In realtà, l’economia non avrebbe dovuto mai cercare di scindersi dalle altre discipline delle scienze sociali, poiché non può che svilupparsi nel loro ambito. Sappiamo troppo poco delle scienze sociali per fare stupidamente “parte per noi stessi”. Per sperare di accrescere le nostre conoscenze su problemi come la dinamica storica della distribuzione delle ricchezze e la struttura delle classi sociali, è evidente che dobbiamo procedere con pragmatismo, e mettendo in campo metodi e approcci propri agli storici, ai sociologi, ai politologi, oltre che agli economisti. Dobbiamo partire dalle domande di fondo e tentare di rispondervi: i campanilismi e le differenze di appartenenza sono secondari. Questo libro è, credo, sia un libro di storia sia un libro di economia.

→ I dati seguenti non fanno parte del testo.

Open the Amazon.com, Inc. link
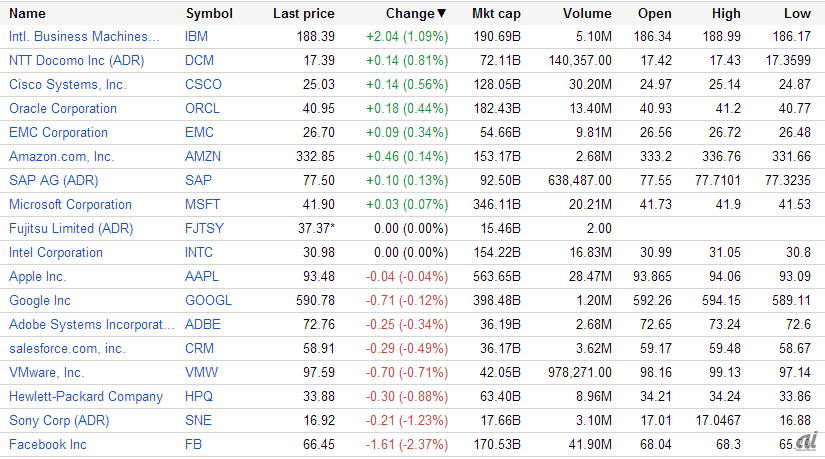825x459 pixels. pyautogui.click(x=62, y=157)
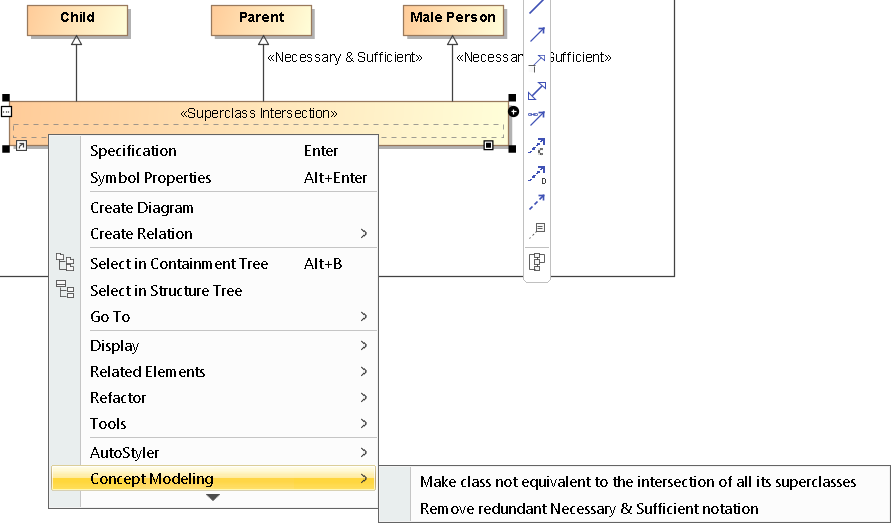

Come ho spiegato prima, il mio lavoro è stato inizialmente quello di raccogliere fonti e stabilire fatti e serie storiche sulla distribuzione dei redditi e dei patrimoni. Solo in un secondo tempo faccio appello alla teoria, ai modelli e ai concetti astratti, ma cerco di farlo con misura, ossia solo quando la teoria consente una migliore comprensione dei fenomeni studiati. Per esempio, le nozioni di reddito e di capitale, di tasso di crescita e di tasso di rendimento sono concetti astratti, costruzioni teoriche, e non certezze matematiche. Tenterò comunque di mostrare che essi aiutano ad analizzare in modo più efficace le realtà storiche, purché si adotti uno sguardo critico e lucido in merito alla precisione – approssimativa per natura – con cui è possibile valutarli. Utilizzerò anche alcune equazioni, come la legge α = r × β (secondo la quale la quota di capitale nella composizione del reddito nazionale equivale al prodotto del tasso di rendimento da capitale moltiplicato per il rapporto capitale/reddito), oppure la legge β = s/g (secondo la quale il rapporto capitale/reddito è pari, sul lungo termine, al rapporto tra il tasso di risparmio e il tasso di crescita). Prego il lettore poco ferrato in matematica di non chiudere subito il libro; si tratta di equazioni elementari, che possono essere spiegate in modo semplice e intuitivo, la cui piena comprensione non necessita di alcun bagaglio tecnico particolare. Tenterò in particolare di dimostrare come un quadro teorico minimo come questo aiuti a comprendere meglio cicli storici importanti per tutti.